Alchimie

Au Moyen Âge, cette époque était désignée sous le terme Alchimie  Elle était marquée par l'étude des phénomènes naturels, la fabrication de remèdes, ainsi que la quête de recettes, qu'elles soient simples ou dotées d'un caractère plus mystérieux. Des érudits de renom, tels que Albert le Grand, Beauvais Arnaud de Villeneuve, ou encore Roger Bacon, succédant aux philosophes grecs, égyptiens et arabes, se penchaient sur la compréhension des structures fondamentales de la nature et la possibilité de transformer les éléments naturels. Leur idée semblait reposer sur la notion antique d'unité et d'universalité de la matière.

alchimie alchimiste

Les sources d'inspiration incluaient également la théorie aristotélicienne des quatre éléments : en considérant que tout corps était composé de terre, d'eau, d'air et de feu, il suffisait de modifier leur combinaison pour altérer la nature d'une substance. Ces connaissances étaient diffusées grâce aux traités arabes, notamment depuis l'Espagne, où en 1144, la traduction en latin de l'ouvrage alchimique de Morienus avait eu lieu.

Malgré les réticences exprimées par certains théologiens, qui considéraient que la matière ne pouvait être modifiée, étant une part essentielle de la Création, les philosophes, voire certains théologiens, s'intéressaient à l'alchimie. Albert le Grand croyait possible de créer des métaux artificiels presque identiques aux métaux naturels. Pour Vincent de Beauvais, au milieu du XIIIe siècle, tous les métaux résultaient d'une réaction entre le mercure et le soufre au cœur de la Terre, une réaction qu'il était donc envisageable de reproduire. Peu après, un esprit scientifique lucide, comme Roger Bacon, continuait à explorer ces idées.

Bacon était convaincu de la possibilité de la transmutation, même s'il n'avait pas encore tracé le chemin pour y parvenir. En ce qui concerne Thomas d'Aquin, bien que l'alchimie ne l'attirait pas particulièrement, il la considérait comme un art exigeant et raisonné. À la fin du même siècle, le médecin catalan Arnaud de Villeneuve rassembla dans un seul ouvrage, intitulé le "Rosaire", deux domaines apparemment distincts : la médecine, axée sur l'étude des organismes vivants, et l'alchimie, consacrée à la réflexion sur les matières inanimées.

Ces travaux constituèrent le fondement des compilations élaborées par les alchimistes à la fin du Moyen Âge, à l'exemple du moine catalan Guillaume Sedacer, qui se préoccupa souvent de la pierre philosophale et d'astuces pour transformer les métaux communs en argent ou en or (comme dans son "Liber alterquinus"). C'est à cette époque que fit son apparition la pratique des formules cabalistiques et l'utilisation d'un langage crypté, réservés aux initiés afin de préserver les secrets de la science.
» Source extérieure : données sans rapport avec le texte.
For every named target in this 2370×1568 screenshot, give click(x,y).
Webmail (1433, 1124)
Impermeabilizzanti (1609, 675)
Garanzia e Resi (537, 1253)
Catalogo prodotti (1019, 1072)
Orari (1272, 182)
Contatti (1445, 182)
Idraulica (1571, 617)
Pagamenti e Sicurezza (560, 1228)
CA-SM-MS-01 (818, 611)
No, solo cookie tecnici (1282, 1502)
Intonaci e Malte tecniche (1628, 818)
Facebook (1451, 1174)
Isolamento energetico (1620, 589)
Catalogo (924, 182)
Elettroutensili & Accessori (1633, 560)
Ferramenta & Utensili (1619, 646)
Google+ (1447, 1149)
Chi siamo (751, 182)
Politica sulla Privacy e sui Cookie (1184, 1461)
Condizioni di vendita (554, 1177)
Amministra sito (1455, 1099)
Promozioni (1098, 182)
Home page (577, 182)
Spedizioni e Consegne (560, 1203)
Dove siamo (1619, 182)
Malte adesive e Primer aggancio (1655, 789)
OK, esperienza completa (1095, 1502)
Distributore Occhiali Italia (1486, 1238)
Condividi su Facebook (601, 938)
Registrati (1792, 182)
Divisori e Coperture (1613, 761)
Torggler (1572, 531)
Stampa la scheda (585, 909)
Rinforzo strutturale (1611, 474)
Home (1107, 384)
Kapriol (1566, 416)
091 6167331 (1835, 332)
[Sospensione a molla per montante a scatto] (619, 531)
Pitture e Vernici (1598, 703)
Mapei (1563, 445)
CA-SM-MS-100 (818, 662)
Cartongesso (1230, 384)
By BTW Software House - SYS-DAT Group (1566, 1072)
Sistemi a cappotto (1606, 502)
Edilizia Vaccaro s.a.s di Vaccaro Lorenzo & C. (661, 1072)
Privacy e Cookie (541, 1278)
De nombreux médecins, tels que le médecin de Charles V, Thomas de Pisan (le père de Christine de Pisan), et le Parisien Nicolas Flamel, se consacraient à l'alchimie, en plus de l'astrologie. Pour eux, ces disciplines étaient fondamentales pour comprendre l'univers et constituaient une recherche indispensable à leur art. Cette forme d'alchimie était principalement d'ordre philosophique.

La quête de la pierre philosophale, réputée capable de transmuter un métal vulgaire en or pur, ne constituait qu'un parmi plusieurs domaines d'application matérielle de l'alchimie médiévale. Cependant, cette recherche avait déjà débuté au IXe siècle à Bagdad. Il convient de noter qu'au XIe siècle, Avicenne avait démontré l'impossibilité d'une telle transmutation. Malgré cela, l'importance de cette quête s'accrut à la fin du Moyen Âge, lorsque l'approvisionnement en métaux précieux en Europe se révéla insuffisant pour soutenir l'économie, et que les efforts pour accéder à l'or africain du Soudan se multiplièrent.

Au XIVe et XVe siècles, de nombreux imposteurs prétendaient être des praticiens de l'alchimie, ce qui conduisit souvent les autorités civiles et religieuses à prendre des mesures sévères à leur encontre. Jean XXII alla même jusqu'à publier une décrétale pour les condamner. Toutefois, les tentatives de l'ordre dominicain pour excommunier les frères impliqués dans l'alchimie en 1323 se révélèrent vaines. De plus, des écrits apocryphes, attribués à de grands philosophes, d'Albert le Grand à Raymond Lulle, continuèrent à circuler de manière surprenante jusqu'à l'époque moderne.